[INSTRUCTIONS TO FOLLOW]: With the pictures left out, transcribe exactly the lines from the one with "Viewport: 1413px width, 824px height." through the end of the data.

Saved data entries:
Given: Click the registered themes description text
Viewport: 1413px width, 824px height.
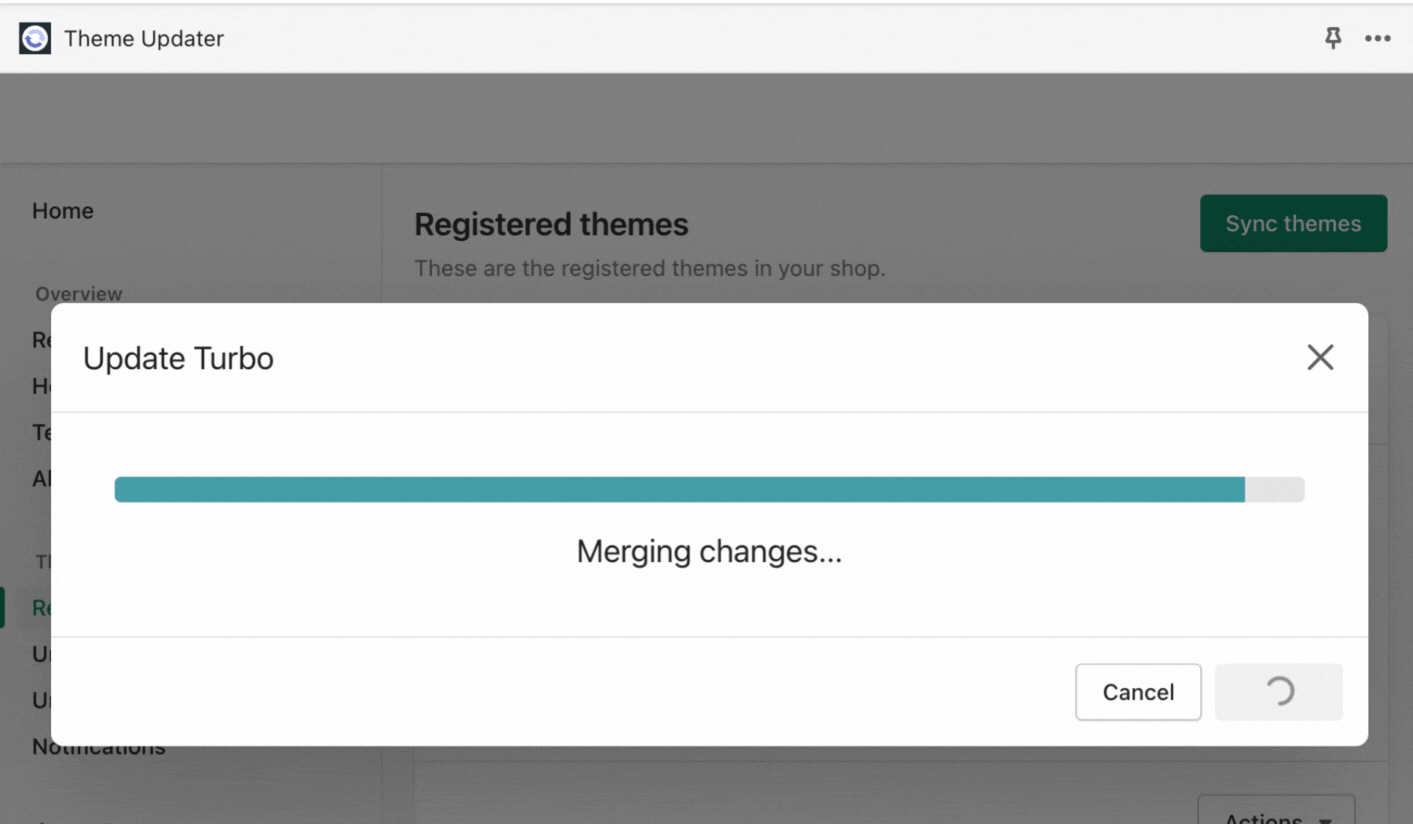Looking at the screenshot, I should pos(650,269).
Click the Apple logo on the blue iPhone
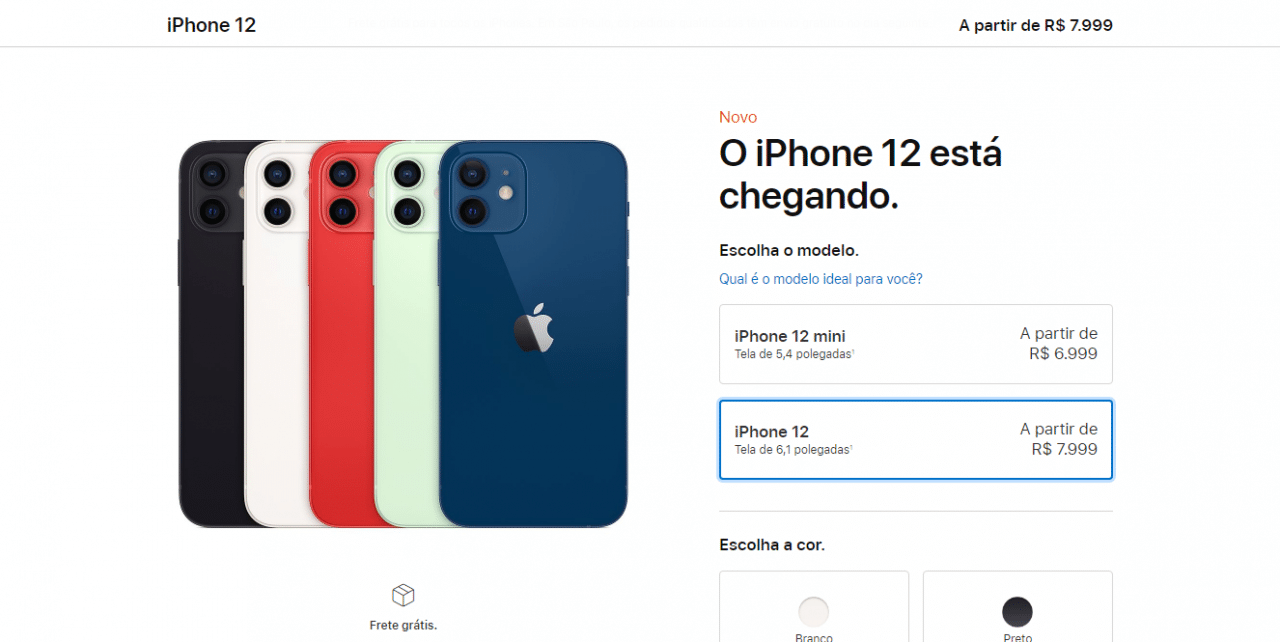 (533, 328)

[ANSWER SECTION]:
Viewport: 1413px width, 824px height.
Looking at the screenshot, I should pos(650,269).
Click the Apple logo on the blue iPhone
 (533, 328)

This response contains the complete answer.